_ACTIVITY_.
Retyping the data exactly is the task. Include every line.

_SUPPLIED RECORDS_.
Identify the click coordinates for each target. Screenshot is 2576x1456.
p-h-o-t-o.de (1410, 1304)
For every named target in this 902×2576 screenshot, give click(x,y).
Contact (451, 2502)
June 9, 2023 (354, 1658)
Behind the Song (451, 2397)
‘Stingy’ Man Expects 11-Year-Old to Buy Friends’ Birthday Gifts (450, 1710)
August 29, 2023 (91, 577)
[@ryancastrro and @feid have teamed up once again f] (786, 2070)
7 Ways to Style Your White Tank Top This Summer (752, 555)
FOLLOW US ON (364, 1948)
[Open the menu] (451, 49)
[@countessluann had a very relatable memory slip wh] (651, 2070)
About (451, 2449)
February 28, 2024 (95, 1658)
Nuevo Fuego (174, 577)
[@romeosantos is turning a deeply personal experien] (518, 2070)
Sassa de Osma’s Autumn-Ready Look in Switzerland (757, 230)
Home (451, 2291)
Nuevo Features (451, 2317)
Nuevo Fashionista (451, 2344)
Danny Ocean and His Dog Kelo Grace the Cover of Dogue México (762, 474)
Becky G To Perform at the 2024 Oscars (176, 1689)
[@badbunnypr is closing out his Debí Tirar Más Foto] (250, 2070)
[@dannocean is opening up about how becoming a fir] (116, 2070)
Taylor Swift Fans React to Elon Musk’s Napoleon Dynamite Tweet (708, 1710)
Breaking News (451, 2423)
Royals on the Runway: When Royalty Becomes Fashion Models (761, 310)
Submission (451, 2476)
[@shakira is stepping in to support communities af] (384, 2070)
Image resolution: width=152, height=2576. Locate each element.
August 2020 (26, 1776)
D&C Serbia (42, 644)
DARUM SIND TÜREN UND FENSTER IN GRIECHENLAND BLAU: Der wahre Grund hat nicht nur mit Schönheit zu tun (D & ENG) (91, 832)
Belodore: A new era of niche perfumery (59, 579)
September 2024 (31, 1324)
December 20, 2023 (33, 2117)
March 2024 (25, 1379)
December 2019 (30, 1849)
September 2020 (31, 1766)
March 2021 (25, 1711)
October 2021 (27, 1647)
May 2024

_OUTPUT OF THE TASK_.
Identify the click coordinates for each target. Screenshot is 2576x1456.
p-h-o-t-o.de (1410, 1304)
For every named target in this 902×2576 screenshot, give click(x,y).
Contact (451, 2502)
June 9, 2023 (354, 1658)
Behind the Song (451, 2397)
‘Stingy’ Man Expects 11-Year-Old to Buy Friends’ Birthday Gifts (450, 1710)
August 29, 2023 (91, 577)
[@ryancastrro and @feid have teamed up once again f] (786, 2070)
7 Ways to Style Your White Tank Top This Summer (752, 555)
FOLLOW US ON (364, 1948)
[Open the menu] (451, 49)
[@countessluann had a very relatable memory slip wh] (651, 2070)
About (451, 2449)
February 28, 2024 (95, 1658)
Nuevo Fuego (174, 577)
[@romeosantos is turning a deeply personal experien] (518, 2070)
Sassa de Osma’s Autumn-Ready Look in Switzerland (757, 230)
Home (451, 2291)
Nuevo Features (451, 2317)
Nuevo Fashionista (451, 2344)
Danny Ocean and His Dog Kelo Grace the Cover of Dogue México (762, 474)
Becky G To Perform at the 2024 Oscars (176, 1689)
[@badbunnypr is closing out his Debí Tirar Más Foto] (250, 2070)
[@dannocean is opening up about how becoming a fir] (116, 2070)
Taylor Swift Fans React to Elon Musk’s Napoleon Dynamite Tweet (708, 1710)
Breaking News (451, 2423)
Royals on the Runway: When Royalty Becomes Fashion Models (761, 310)
Submission (451, 2476)
[@shakira is stepping in to support communities af] (384, 2070)
Image resolution: width=152, height=2576. Locate each element.
August 2020 (26, 1776)
D&C Serbia (42, 644)
DARUM SIND TÜREN UND FENSTER IN GRIECHENLAND BLAU: Der wahre Grund hat nicht nur mit Schönheit zu tun (D & ENG) (91, 832)
Belodore: A new era of niche perfumery (59, 579)
September 2024 (31, 1324)
December 20, 2023 (33, 2117)
March 2024 (25, 1379)
December 2019 (30, 1849)
September 2020 (31, 1766)
March 2021 (25, 1711)
October 2021 (27, 1647)
May 2024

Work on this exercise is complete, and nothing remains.